Links

Managing account resources

Resources are assets that can be accessed and controlled depending on the role of the member. They are also organized into a few levels, but unlike the permission levels, they have to do with the actual test artefacts. You can view resources like folders and sub-folders in a directory.

Flood

A flood is a single and specific instance of a load test being executed. You can see a list of floods by clicking on the Floods button on the taskbar. Below the graph, you'll see a list of floods, each of which you can click to go into the Flood view.
List of floods in a project
Each flood is identified by a unique flood number (the floods in the screenshot above have IDs of #874, #873, #856, and #855, respectively) and a flood UUID. You can find the UUID by clicking into the flood view and then looking at the URL. You'll see something like this:
https://app.flood.io/project/27677/flood/6ZoWAqOdDLetZH5G9dX4fQ/grid/all/timeline/2020-01-03T12:53:45.000Z/2020-01-03T13:18:16.007Z
The UUID will be the string directly following /flood/. In the example URL above, the flood UUID is 6ZoWAqOdDLetZH5G9dX4fQ. You'll only need the UUID if you're using our API or if you'd like to give support details to troubleshoot a particular flood.

Stream

A stream is a collection of floods.
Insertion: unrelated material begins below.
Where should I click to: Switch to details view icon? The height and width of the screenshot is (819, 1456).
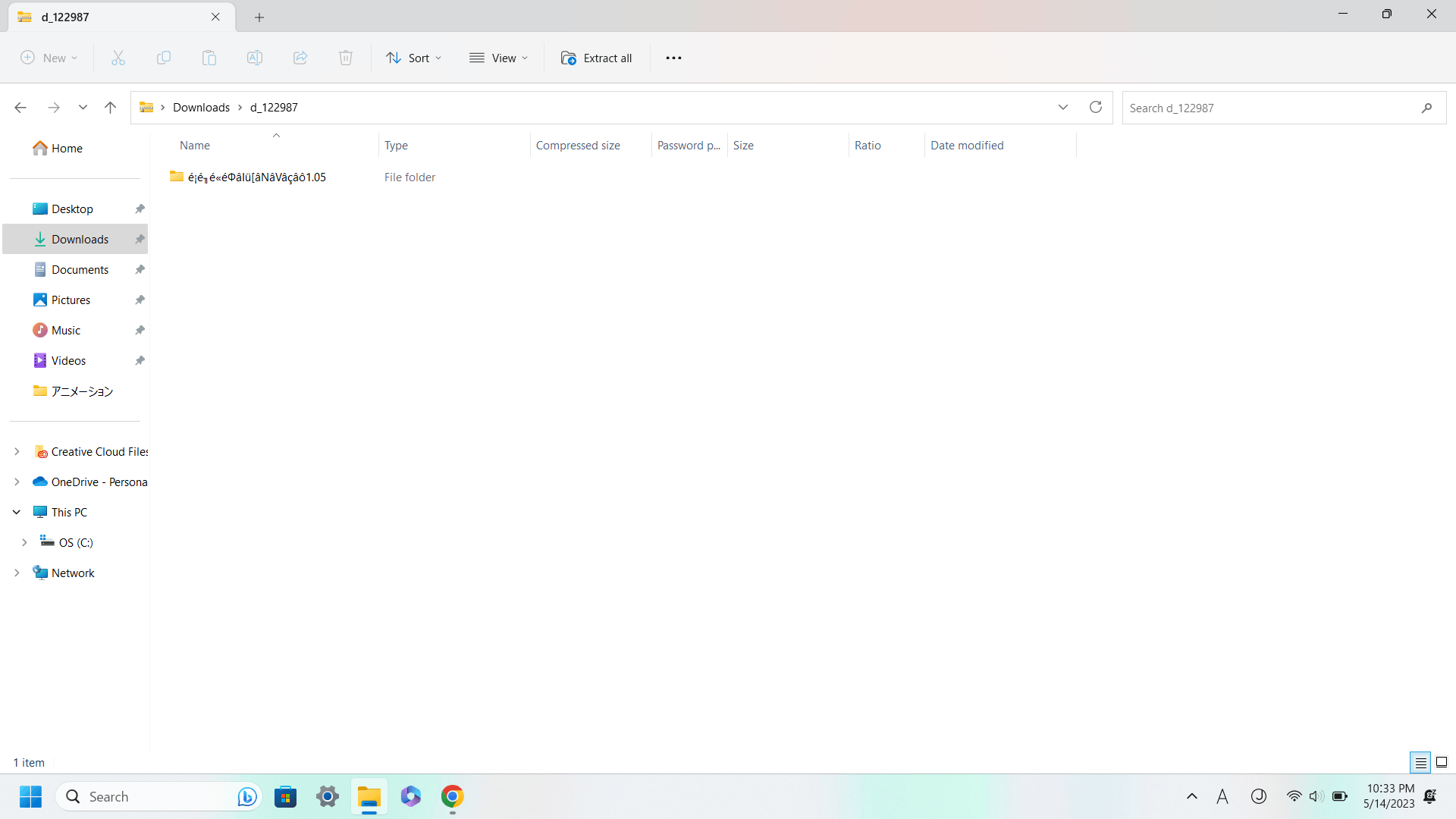coord(1420,762)
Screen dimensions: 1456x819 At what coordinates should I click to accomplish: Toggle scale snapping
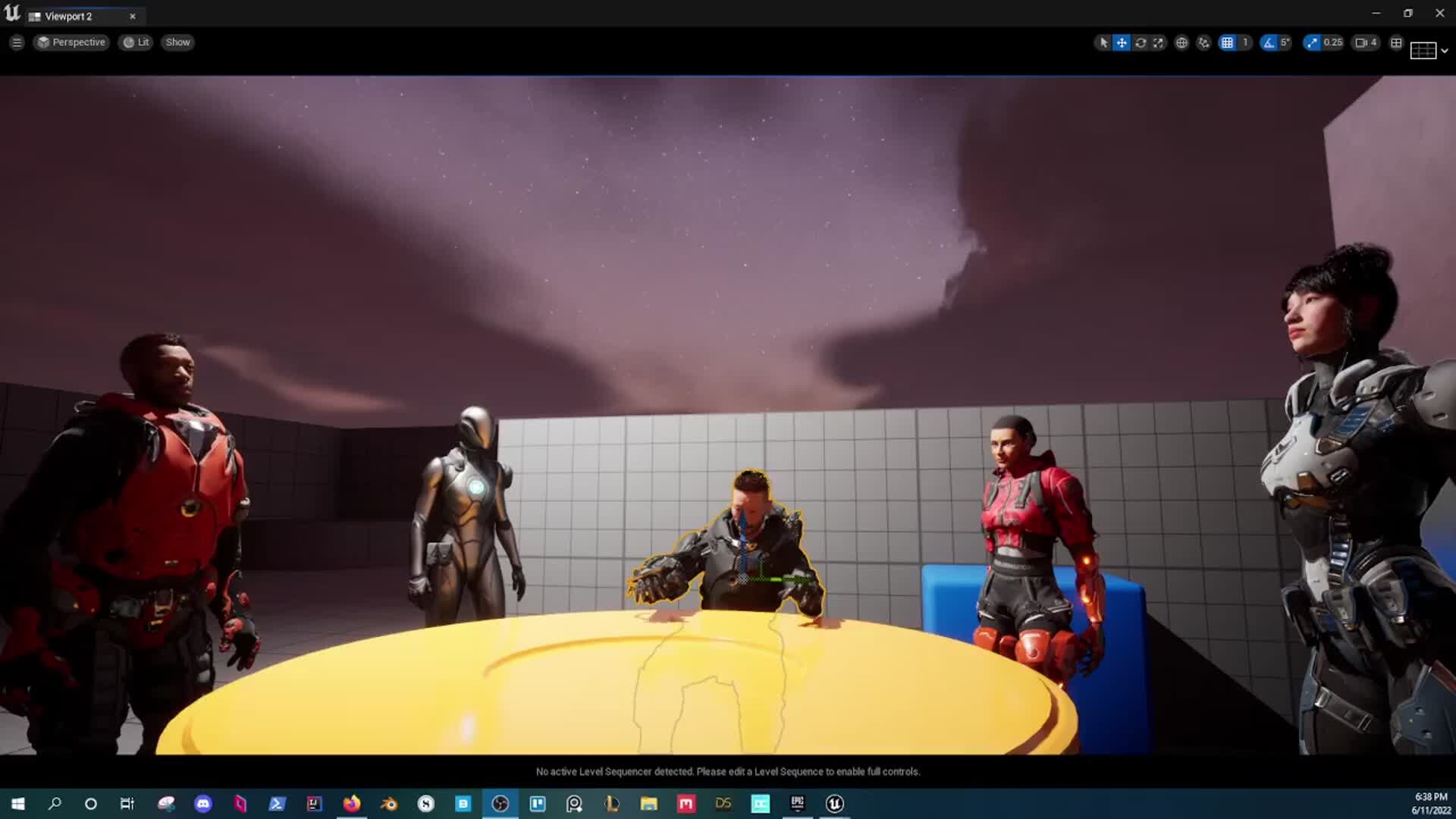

While you can create completely different floods from the same stream, the intention is to use streams like test cases or test scenarios.
For example, you might have a stream called "Peak Load Test - 500 users over 30 minutes". Then, every flood in that stream could be one instance of an execution of that same basic test.
To create another flood in the same stream, you can use Start more like this.

Project

A project is a collection of streams. While you can group completely different streams and floods into the same project, the intention is for you to use projects to group similar streams and floods together.
For example, you might have a project for your corporate website, and another one for your e-commerce shop.